Film distributor VII Pillars Entertainment announced on Facebook that the release of “Winnie the Pooh: Blood and Honey” on Thursday had been canceled with “great regret” in Hong Kong and neighboring Macau.
In an email response to the Associated Press, the distributor said it was notified by theaters that they couldn’t show the film as scheduled, but it didn’t know why. The theater chains involved did not immediately respond to a request for comment.
For many residents, the Winnie the Pooh character is a playful mockery of China’s President Xi Jinping, and Chinese censors have in the past briefly banned searches for the bear on social media in the country. In 2018, the film “Christopher Robin”, which also featured Winnie the Pooh, was denied its release in China.
The film that is projected in Hong Kong has generated concern on social networks about the reduction of freedoms in the territory.
The film was initially scheduled to be shown in about 30 theaters in Hong Kong, VII Pillars Entertainment wrote last week.
The Office of Motion Pictures, Newspapers and Articles Administration said it had approved the film and local theaters’ arrangements for showing approved films “are business decisions of the theaters in question.” He declined to comment on such arrangements.

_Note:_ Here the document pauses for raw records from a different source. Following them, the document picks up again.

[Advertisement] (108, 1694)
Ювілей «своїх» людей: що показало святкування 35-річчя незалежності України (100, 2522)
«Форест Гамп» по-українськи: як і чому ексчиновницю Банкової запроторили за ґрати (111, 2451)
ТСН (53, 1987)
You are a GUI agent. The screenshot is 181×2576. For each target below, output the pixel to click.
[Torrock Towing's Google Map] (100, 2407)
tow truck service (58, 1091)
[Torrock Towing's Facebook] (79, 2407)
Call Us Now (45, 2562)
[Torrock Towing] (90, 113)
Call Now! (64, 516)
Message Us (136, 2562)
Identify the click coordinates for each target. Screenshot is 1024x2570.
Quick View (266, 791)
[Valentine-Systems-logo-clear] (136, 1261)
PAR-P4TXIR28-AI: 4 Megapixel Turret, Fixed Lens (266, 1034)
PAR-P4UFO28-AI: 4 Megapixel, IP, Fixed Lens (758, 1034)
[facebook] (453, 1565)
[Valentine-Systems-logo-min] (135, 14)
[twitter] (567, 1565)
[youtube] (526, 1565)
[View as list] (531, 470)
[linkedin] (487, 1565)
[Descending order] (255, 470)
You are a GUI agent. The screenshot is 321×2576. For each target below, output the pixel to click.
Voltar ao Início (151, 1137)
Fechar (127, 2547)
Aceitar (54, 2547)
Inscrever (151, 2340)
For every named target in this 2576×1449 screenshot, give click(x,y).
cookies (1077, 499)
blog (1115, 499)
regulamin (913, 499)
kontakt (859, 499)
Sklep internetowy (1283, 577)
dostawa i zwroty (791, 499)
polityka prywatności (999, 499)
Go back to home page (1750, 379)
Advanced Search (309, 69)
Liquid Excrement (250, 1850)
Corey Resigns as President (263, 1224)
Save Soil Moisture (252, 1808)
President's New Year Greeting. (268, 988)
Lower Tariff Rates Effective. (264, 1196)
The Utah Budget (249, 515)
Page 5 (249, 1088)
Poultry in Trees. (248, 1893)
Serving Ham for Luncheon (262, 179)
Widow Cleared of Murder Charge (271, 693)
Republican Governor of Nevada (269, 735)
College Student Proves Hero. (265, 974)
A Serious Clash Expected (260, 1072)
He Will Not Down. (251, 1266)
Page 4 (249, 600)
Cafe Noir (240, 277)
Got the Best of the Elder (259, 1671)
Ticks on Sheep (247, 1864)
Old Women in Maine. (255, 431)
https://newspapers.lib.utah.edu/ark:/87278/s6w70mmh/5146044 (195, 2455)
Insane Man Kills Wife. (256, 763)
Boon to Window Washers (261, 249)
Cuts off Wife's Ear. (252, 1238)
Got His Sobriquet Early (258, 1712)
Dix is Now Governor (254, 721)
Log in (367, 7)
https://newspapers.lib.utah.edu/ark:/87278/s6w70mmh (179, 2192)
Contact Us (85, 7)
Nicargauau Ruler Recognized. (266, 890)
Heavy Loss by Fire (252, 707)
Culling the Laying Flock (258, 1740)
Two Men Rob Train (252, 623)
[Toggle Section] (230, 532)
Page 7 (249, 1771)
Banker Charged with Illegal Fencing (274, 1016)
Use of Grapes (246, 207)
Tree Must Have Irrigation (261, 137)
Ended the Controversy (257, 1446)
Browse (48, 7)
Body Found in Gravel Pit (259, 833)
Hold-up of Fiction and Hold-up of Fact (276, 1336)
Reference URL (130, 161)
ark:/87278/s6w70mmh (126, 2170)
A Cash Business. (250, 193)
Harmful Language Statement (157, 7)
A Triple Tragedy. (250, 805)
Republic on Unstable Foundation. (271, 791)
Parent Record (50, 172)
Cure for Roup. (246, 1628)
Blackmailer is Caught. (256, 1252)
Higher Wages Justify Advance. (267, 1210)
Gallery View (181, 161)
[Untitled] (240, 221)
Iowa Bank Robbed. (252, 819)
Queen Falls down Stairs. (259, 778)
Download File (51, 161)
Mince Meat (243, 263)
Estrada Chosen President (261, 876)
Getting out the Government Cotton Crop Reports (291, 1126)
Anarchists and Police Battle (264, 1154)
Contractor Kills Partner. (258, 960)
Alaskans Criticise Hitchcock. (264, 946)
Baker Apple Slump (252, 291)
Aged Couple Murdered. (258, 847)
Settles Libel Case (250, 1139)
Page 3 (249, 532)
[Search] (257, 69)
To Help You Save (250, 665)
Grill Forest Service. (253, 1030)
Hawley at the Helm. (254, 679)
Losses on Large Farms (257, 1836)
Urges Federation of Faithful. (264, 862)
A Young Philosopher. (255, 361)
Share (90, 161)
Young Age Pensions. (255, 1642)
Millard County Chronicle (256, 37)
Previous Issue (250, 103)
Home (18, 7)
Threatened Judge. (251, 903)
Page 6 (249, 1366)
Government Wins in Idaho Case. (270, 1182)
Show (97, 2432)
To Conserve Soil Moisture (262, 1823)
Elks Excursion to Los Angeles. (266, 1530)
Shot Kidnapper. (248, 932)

A screening initially scheduled for Tuesday night at a cinema was canceled for “technical reasons,” the organizer said on Instagram.
Kenny Ng, a professor at the Hong Kong Baptist University film academy, declined to speculate on the reason for the cancellation, but suggested that the mechanism for silencing critics appeared to be resorting to business decisions.
Hong Kong is a former British colony that was returned to Chinese rule in 1997 with the promise that it would maintain its Western-style freedoms. But China imposed a national security law after massive pro-democracy protests in 2019, silencing or jailing many dissidents.
In 2021, the government tightened the guidelines and empowered censors to ban movies believed to have broken the general law.
Ng said the city has seen more cases of censorship in the past two years, mostly targeting non-commercial films such as independent shorts.
“When there is a red line, there are more taboos,” he said.